The pyGOMoDo library is divided into two main modules: the modeling and docking modules. The modeling module follows the same framework pipeline as the original web-service:

  1. Protein sequence alignment and hidden markov model profile generation with hh-suite(Steinegger et al. 2019).

  2. Homology modeling with the Modeller software(Webb and Sali 2016).

  3. Model quality assessment with QMEANBrane(Studer, Biasini, and Schwede 2014) through the Swiss-Model web-service API(Waterhouse et al. 2018).

The HMM profiles are generated against the most updated version of the UniRef30(Mirdita et al. 2017) database, and the templates are obtained by aligning the generated HMM profile against a database of HMM profiles for the GPCRs whose structures are known. This latter database was built by us from scratch by gathering all the human GPCRs structures deposited on the Protein Data Bank (rcsb.org). All the structures were parsed, cleaned and uniformed, and their HMM profiles were built also against the UniRef30 database(Mirdita et al. 2017). For each pdb structure we have calculated its coverage - percentage of resolved sequence amino acids - and retrieved, when possible, the conformational state of the receptor. Thus, the choice for the best templates for modeling can be done according to the “resolved coverage” of the structure and its conformational state (when possible).

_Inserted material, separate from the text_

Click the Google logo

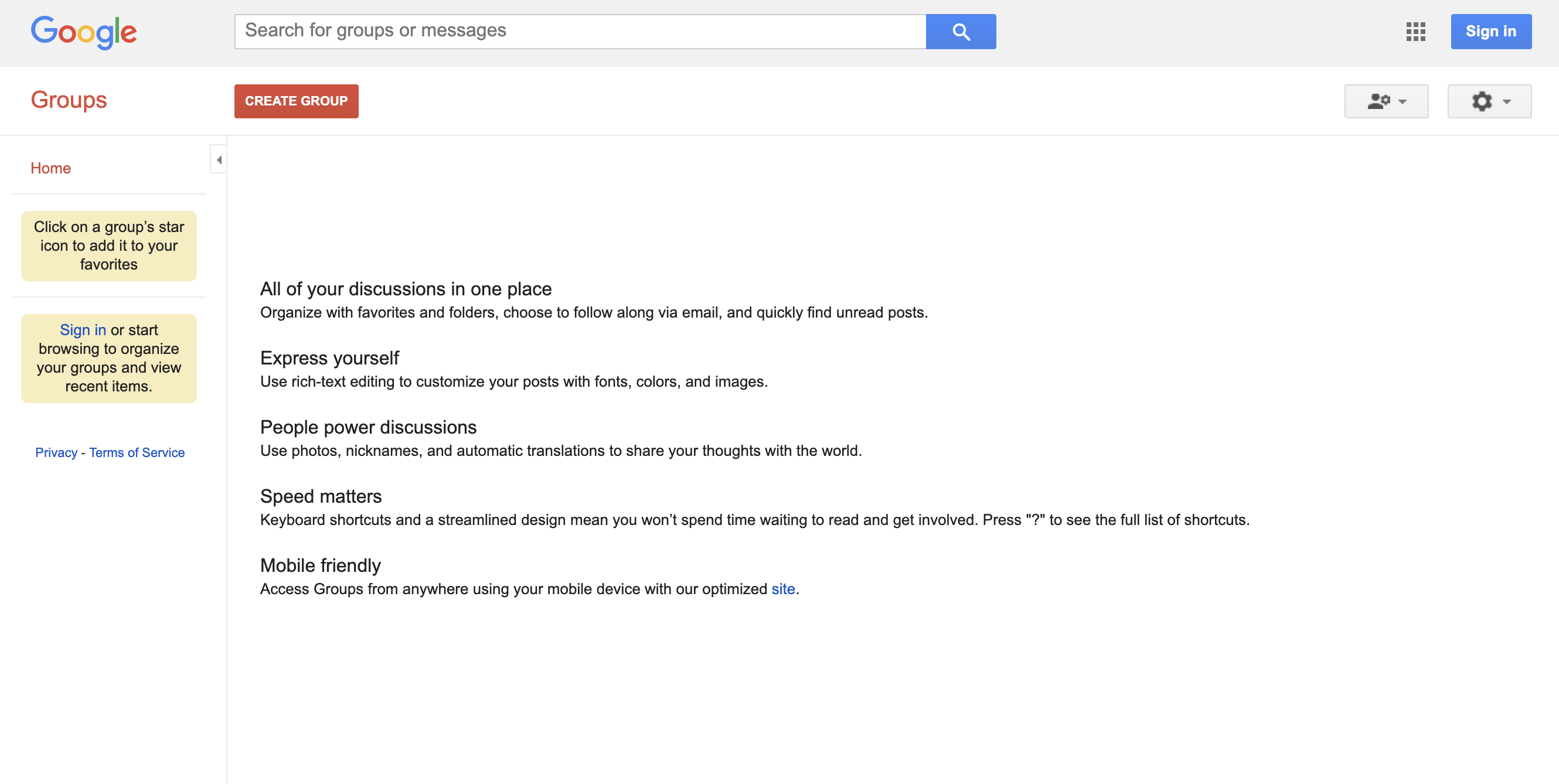[x=83, y=32]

Differently from the original GOMoDo web-service, the docking module of pyGOMoDo works independently from the modeling module. The user can perform molecular docking over a structure modeled with the modeling module, another software or web-server, or even over an experimental structure. The docking module implements the Autodock Vina(Trott and Olson 2010) and rDOCK(Ruiz-Carmona et al. 2014) docking programs in 3 different docking protocols:

  1. A typical Autodock Vina protocol but with automatic selection of the orthosteric binding site (all the autodock Vina setting values can be toggled by the user),

  2. Docking of molecules on the binding site of crystallographic ligand with rDock

  3. Tethered docking of molecules on a crystallographic ligand also with rDOCK. The docking module also implements the ProLIF (Protein-Ligand Interaction Fingerprints)(Bouysset and Fiorucci 2021) tool that allows the analysis of all the ligand-protein interactions.

The pyGOMoDO library was specifically designed having in mind its usage through jupyter notebooks providing the sweet-spot between performance, flexibility and visualization. Tables visualization are rendered by the pandas library and protein visualization by the py3Dmol (Rego and Koes 2015) library.